The negative pole end of three change of current bridge arms in first group of change of current bridge arm and three bridges in first group of bridge arm reactor One end of arm reactor connects one to one, the positive terminal of three change of current bridge arms in second group of change of current bridge arm and second group One end of three bridge arm reactors connects one to one in bridge arm reactor, three bridge arm electricity in first group of bridge arm reactor The other end of anti-device and the other end of three bridge arm reactors in second group of bridge arm reactor connect one to one；

The other end of first group of three bridge arm reactor and the other end one of second group of three bridge arm reactor are a pair of The three-phase of three tie points and the three-phase isolation switch that should connect connects one to one, the three-phase of the three-phase isolation switch It is in parallel with three charging resistor one-to-one correspondence；

The single-phase isolating switch is connected between the third tie point and the 4th tie point；

Any one change of current bridge arm in first group of change of current bridge arm and second group of change of current bridge arm includes several of concatenation Power module as claimed in any of claims 1 to 7 in one of claims, the second tie point in previous power module and the latter work( Rate mould the first tie point in the block connects, and the first tie point after concatenation in the power module of stem is as the change of current bridge arm Positive terminal, negative pole end of second tie point as the change of current bridge arm in the power module of tail portion.

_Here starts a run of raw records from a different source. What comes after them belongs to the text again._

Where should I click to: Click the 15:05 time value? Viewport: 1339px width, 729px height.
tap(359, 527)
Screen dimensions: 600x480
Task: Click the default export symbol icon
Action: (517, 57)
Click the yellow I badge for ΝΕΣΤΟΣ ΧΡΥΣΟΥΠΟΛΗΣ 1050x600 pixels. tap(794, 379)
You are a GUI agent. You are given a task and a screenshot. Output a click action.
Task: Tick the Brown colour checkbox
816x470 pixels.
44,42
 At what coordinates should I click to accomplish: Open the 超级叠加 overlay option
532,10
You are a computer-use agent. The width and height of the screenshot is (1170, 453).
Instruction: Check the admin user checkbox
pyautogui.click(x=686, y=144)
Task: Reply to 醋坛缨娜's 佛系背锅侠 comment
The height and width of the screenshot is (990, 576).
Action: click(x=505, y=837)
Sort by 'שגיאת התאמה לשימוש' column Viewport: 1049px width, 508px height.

9. a kind of charging method of transverter as claimed in claim 8, which is characterized in that include the following steps：

The three-phase isolation switch is disconnected, the single-phase isolating switch is closed, wherein transverter passes through three charging resistors It is connect with AC system, the AC system carries out all change of current bridge arms of the transverter by three charging resistors Charging；

All stablize to the half to AC system line voltage in the voltage of all change of current bridge arms, switches power in each change of current bridge arm The unlock of module and blocking make the voltage of the power module of each change of current bridge arm all stablize to the AC system line voltage；

The power module being latched in all change of current bridge arms, disconnects the single-phase isolating switch, is closed the three-phase isolation switch；

The number for adjusting the power module unlocked in each change of current bridge arm makes the power module of each change of current bridge arm charge to specified electricity Pressure.

10. a kind of DC Line Fault self-cleaning method of transverter as claimed in claim 8, which is characterized in that include the following steps：

After the transverter charging complete, if short circuit occurs for the third tie point and the 4th tie point, it is latched institute simultaneously There is the power module in change of current bridge arm.